(Task description)
Only the lines from the top of the following listing through the line with "Given: Click the event" belong in your answer, exactly as written.
========================
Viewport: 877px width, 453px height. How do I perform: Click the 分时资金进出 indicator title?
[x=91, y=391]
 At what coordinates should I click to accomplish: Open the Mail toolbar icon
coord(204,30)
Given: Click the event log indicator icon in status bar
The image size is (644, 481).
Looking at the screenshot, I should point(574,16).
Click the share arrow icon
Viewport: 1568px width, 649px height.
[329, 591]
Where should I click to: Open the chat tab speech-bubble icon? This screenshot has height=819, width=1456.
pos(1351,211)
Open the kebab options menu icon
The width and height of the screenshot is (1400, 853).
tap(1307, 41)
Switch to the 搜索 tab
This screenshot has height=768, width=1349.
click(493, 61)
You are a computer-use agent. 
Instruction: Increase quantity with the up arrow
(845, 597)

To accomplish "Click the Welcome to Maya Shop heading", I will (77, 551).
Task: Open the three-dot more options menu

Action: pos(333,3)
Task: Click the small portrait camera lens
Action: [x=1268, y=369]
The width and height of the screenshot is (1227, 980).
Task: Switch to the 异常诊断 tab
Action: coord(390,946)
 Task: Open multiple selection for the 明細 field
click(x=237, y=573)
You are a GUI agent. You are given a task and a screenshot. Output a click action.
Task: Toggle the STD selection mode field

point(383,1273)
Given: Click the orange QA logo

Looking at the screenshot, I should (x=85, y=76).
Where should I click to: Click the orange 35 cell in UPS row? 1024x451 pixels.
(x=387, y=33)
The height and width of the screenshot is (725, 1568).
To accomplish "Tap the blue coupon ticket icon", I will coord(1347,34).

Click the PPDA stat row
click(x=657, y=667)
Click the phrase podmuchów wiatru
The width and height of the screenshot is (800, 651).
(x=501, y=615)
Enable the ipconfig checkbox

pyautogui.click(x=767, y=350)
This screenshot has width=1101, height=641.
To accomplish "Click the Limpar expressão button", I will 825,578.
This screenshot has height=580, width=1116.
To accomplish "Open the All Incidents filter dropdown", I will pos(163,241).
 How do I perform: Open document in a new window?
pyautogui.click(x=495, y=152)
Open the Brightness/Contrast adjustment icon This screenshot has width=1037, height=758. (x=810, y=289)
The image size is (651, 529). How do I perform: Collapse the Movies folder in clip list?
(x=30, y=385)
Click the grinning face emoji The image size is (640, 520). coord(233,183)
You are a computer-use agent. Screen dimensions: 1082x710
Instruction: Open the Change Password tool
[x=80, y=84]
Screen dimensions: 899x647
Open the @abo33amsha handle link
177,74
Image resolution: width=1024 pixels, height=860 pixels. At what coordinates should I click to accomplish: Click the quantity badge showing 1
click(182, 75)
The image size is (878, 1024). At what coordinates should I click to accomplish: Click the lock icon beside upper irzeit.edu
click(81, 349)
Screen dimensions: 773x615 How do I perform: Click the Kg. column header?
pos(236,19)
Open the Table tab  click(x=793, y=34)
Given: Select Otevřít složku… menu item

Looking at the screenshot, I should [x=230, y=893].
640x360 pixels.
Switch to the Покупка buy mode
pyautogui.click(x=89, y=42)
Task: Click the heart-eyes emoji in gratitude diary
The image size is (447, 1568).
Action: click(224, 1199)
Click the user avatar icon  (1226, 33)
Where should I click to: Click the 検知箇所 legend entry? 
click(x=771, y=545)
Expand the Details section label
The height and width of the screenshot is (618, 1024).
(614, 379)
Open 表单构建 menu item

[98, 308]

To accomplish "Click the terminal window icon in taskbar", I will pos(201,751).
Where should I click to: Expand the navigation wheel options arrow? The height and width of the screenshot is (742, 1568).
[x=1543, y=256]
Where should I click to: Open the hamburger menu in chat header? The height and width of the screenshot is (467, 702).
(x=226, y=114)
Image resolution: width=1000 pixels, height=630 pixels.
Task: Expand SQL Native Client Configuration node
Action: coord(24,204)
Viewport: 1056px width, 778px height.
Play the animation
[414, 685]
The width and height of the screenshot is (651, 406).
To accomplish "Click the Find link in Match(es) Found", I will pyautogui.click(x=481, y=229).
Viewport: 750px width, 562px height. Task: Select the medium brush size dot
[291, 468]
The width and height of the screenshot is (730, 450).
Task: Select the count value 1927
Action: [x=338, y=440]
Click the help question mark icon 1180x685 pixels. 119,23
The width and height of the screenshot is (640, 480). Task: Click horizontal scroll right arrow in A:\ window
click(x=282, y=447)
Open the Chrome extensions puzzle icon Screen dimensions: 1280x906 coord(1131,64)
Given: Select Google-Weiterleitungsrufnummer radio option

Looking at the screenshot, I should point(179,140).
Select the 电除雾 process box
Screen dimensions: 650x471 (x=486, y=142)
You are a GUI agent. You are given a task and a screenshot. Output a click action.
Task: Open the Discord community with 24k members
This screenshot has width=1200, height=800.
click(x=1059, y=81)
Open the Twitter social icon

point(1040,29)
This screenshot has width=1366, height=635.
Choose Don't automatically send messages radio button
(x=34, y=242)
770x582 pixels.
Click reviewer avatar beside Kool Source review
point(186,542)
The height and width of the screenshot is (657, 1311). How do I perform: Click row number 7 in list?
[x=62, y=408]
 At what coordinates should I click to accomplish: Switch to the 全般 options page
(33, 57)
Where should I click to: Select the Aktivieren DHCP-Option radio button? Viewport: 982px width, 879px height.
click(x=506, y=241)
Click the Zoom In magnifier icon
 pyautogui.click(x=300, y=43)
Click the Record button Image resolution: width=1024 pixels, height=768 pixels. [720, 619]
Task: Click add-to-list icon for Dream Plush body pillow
========================
(Written answer)
Viewport: 877px width, 453px height. How do I perform: Click the 分时资金进出 indicator title?
[x=91, y=391]
 At what coordinates should I click to accomplish: Open the Mail toolbar icon
coord(204,30)
Given: Click the event log indicator icon in status bar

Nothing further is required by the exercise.